Mr Gan Kim Yong: The current cases under the DT must continue otherwise there will be further undue delay. However, SMC and the MOH will look into how we can provide greater support to the DT and the process and to streamline wherever possible so that the process will be smoother and the judgement and the decision of the DTs will be more considered.

Ms Irene Quay Siew Ching (Nominated Member): I have some concern to raise to the Minister. I lodged a complaint to SMC recently. I was told that I needed to wait for three to four months to see a commissioner to make a statutory declaration. After that, I have to wait for another at least nine months for CC to look into the case. So, in view of the huge backlog which I understand that SMC is trying very hard to clear, is there a current immediate plan to triage some of these complaints so that we do not have errant prescribers that continue to practise and affect public's safety?

Mr Gan Kim Yong: Yes, in fact the SMC when they receive a complaint, they will also look at the nature of the complaint. Some of the complaints have certain elements of urgency and they will deal with them more urgently. And if the Member has a specific case in mind, do let me know. We can take it up and see whether we could expedite the case if it is of an urgent nature.

Dr Lily Neo (Jalan Besar): Mr Speaker, I would like to seek clarification from Minister on the two cases of Dr Lim's and Dr Soo's fines. May I ask Minister whether his concurrence that fines meted out to these two doctors did not really commensurate with the offences. Therefore, going forward, how do you rectify this problem?

Mr Gan Kim Yong: As I have mentioned in my speech, we have set up a committee on sentencing guidelines and the committee will then develop a set of guidelines to help guide DTs in meting out their sentences. For the two specific cases, we have asked SMC to lodge an appeal to the Court of Appeal and because the cases are still being heard. I will refrain from commenting specifically on the two cases.

Ms Anthea Ong (Nominated Member): I just want to ask considering the number of cases that SMC that has to deal with, are we also looking upstream into the medical education in terms of getting them to know it while they are actually being trained to be doctors. Instead of looking at it now at the SMC level. Both are important but I am just wondering whether you are also looking upstream.

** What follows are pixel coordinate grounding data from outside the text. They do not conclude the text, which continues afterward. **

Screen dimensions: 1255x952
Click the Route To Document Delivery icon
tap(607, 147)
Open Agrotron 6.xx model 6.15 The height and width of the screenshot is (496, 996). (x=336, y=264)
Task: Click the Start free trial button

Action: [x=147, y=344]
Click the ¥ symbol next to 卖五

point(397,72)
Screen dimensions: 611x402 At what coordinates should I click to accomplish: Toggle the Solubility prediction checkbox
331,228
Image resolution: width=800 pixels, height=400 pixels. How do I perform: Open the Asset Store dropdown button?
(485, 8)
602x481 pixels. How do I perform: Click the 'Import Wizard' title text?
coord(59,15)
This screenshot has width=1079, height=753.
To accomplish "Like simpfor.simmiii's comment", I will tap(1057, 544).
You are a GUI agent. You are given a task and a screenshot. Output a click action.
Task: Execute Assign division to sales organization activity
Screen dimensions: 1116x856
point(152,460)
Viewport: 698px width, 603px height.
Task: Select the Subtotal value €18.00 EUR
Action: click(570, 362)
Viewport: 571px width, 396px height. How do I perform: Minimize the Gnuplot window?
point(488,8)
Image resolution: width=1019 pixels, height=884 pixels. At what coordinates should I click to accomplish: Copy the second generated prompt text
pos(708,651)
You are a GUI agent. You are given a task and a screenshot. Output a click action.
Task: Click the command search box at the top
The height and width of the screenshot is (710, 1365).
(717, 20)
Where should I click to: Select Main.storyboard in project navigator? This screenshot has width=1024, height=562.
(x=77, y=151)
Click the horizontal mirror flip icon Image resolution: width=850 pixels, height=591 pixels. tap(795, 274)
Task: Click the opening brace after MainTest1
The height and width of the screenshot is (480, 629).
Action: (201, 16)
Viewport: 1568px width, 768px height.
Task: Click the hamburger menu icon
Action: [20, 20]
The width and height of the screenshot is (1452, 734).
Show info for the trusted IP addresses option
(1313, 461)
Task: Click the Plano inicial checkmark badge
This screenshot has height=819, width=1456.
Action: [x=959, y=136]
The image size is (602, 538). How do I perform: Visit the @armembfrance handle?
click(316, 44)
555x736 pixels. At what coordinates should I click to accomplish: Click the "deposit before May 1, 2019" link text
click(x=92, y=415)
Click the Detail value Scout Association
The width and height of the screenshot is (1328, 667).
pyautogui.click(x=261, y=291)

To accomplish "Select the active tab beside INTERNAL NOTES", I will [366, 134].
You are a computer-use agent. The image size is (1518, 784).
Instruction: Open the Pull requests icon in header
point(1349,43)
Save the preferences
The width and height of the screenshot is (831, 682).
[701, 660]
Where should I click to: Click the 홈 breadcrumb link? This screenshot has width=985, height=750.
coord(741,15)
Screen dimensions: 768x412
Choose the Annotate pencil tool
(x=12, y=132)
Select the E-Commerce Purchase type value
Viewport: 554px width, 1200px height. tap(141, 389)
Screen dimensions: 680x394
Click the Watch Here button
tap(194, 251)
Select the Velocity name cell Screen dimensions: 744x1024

Mr Gan Kim Yong: Indeed, that is the case and therefore currently even within the current curriculum of our medical training, ethical practices are part of the syllabus our medical students have to go through. At the same time, we are also strengthening our ethical practice and guidelines, as mentioned in my speech, to provide greater guidance to the practitioners. As you would appreciate, the medical landscape changes over time, evolves over time, new procedures, new treatment will evolve and doctors and patients have to decide whether they are appropriate or not. Therefore, the guidelines have to change over time as well and that is why it is an on-going process. As I mentioned in my speech, we are looking into how we can provide greater guidance to both practising doctors as well as patients. So, both sides will have a better understanding of what is acceptable practice.